Yes, the relationship is dreadfully damaged and the effects of sin are overwhelming. Of this there is little to debate. Humanity seems doomed for total destruction, a path which we remain incredibly gifted at following. But God continues to come into our midst. He sets up his tabernacle among the people and dwells with them. God enters our mess over and again.


Jesus’ incarnation is not the first time God has come near. It is the seminal event in that vein but not the first. And for that matter if Jesus is God and God can’t be around sin then what was Jesus doing here for 30-something years?


My critique here isn’t leveled at Miller, he is simply representing a telling of the story that has been around for a while (though contrary to what we may be told, it has not always been the dominant telling). I get it. This telling of the story has some attractiveness to it - it provides security and a way to explain the pain we see all around us. And it does so because it isn’t entirely untrue. But as the controlling metaphor it continues to fall flat.


I think one of the aspects that really keeps this view point muddled for me is the statement (again, this isn’t unique to Miller) that when God looks at us he sees Jesus. 


I’m sorry but if that is true it is a devastating blow. 


You see there are lots of people who look at me without seeing me. There are plenty of people who like or dislike me because when they look at me they see someone (or something) other than who (or what) I actually am. I don’t need a god who does the same thing. If my creator can't even look at me then what hope do I have? And if I find out that he's only pretending to love me and instead is able to fool me by pretending that I'm someone he DOES love... 

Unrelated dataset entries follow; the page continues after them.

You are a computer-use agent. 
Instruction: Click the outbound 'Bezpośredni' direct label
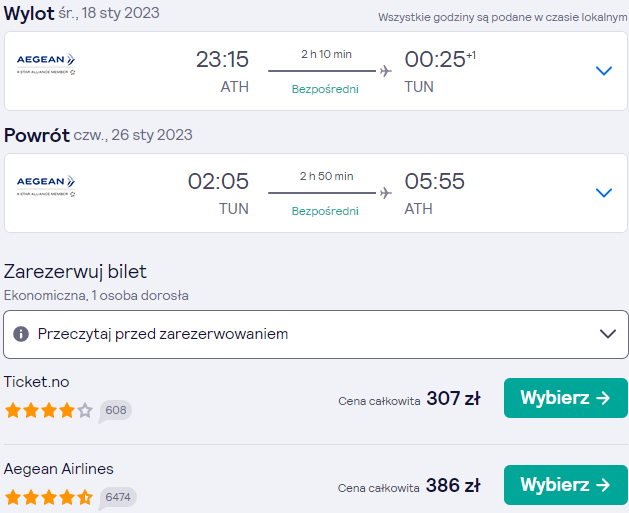(x=325, y=89)
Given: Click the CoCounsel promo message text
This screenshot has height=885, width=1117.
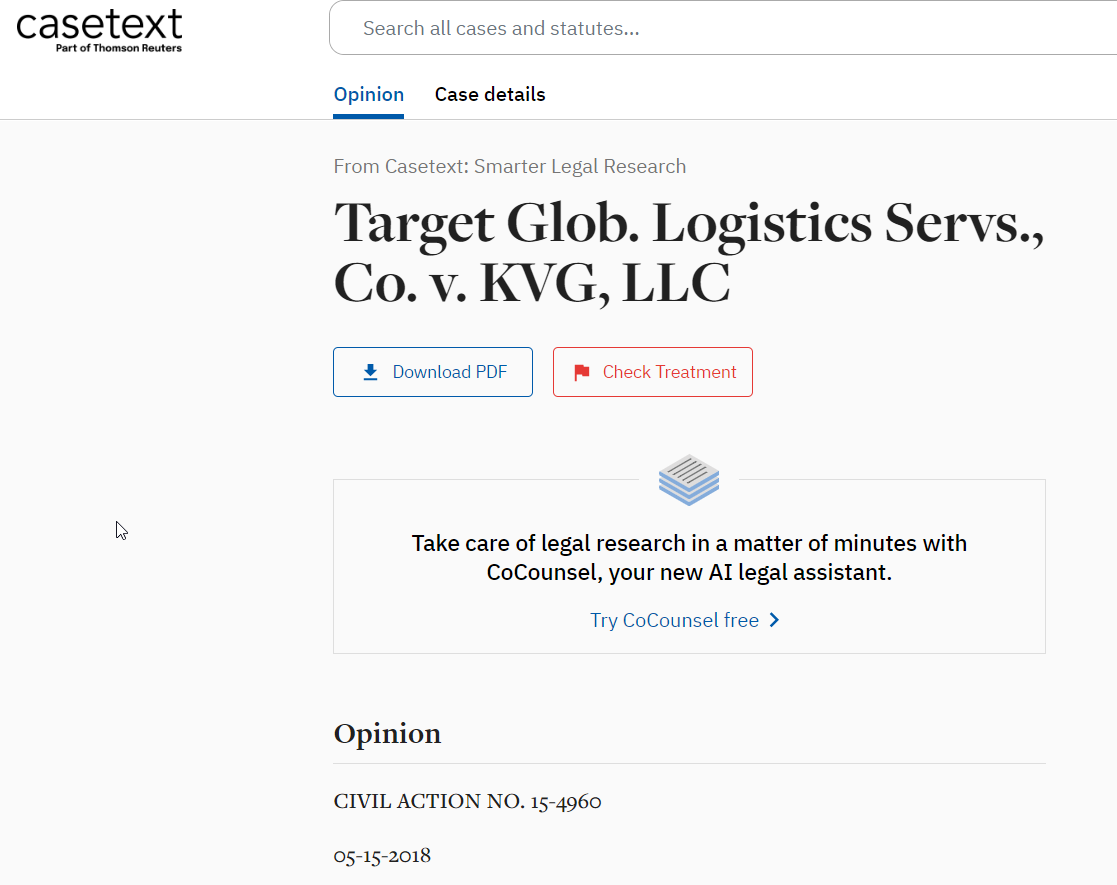Looking at the screenshot, I should click(689, 544).

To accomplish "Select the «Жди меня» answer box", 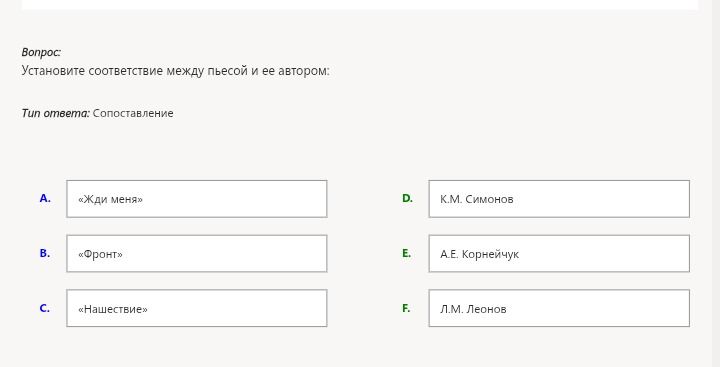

Maybe everyone else is okay with it, but I need to know that God sees me for who I truly am and loves me anyway. I do not need to hear that until my transformation is complete this God is going to pretend I’m his Favorite Son so that he can stomach the sight of me. 


And for the record, I believe that God is in the process of healing me of the sin and brokenness that I exhibit and even before this transformation is complete God loves THAT me. I believe that while everyone else sees me in bits and pieces, some bits accurate and some clouded by their own baggage or mine, God sees straight through to the core, the essence which he created. And I believe that this God, my Father, loves me more than I can possibly understand...already. I believe and pray that this transformation is into the image and likeness of the Favorite Son. But I don’t get lost in translation, I get healed, restored and remade. God doesn’t see Jesus, God sees me and we all rejoice as the family resemblance increases.


I don't think that the marriage and reunion with God will happen in some disembodied heaven in some distant future. I think that the reclaiming and remaking of creation (including myself) is already in process  and I have, in a very real way, already received new life and reconciliation with God. I agree with Miller that things are not yet as they should be and it is because of Jesus that we have hope. But we aren't just sitting around waiting either. The Kingdom of God is at hand! This is the very gospel proclaimed by Jesus. We can begin to participate in this community and come alongside of God in God's ministry of reclaiming all things. It is about the future and it is also about the present.